● WORK REQUIRED
From the line containing "Task: Open the ブレンドモード blend mode popup" to the end of the records, print every line exactly, both ends included, and leave out the pictures.

● MATERIAL FOR THIS EXERCISE
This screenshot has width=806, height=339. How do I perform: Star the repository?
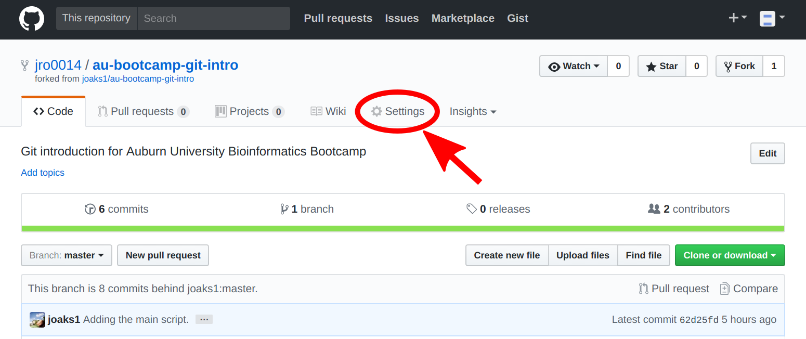click(662, 66)

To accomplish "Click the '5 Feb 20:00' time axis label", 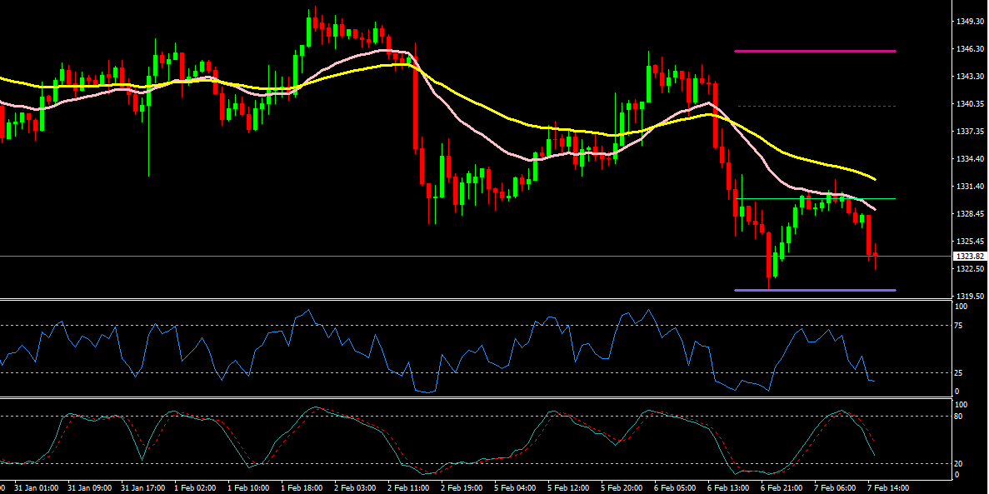I will click(622, 487).
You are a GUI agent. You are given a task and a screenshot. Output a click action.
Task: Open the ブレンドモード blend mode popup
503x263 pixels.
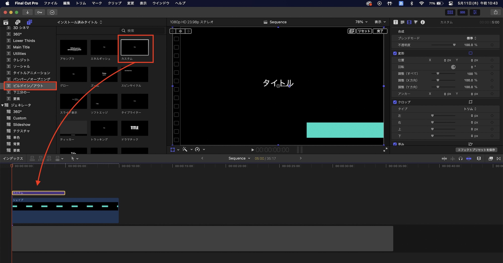click(x=472, y=38)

● ANSWER TO THE EXERCISE
Task: Open the ブレンドモード blend mode popup
503x263 pixels.
click(x=472, y=38)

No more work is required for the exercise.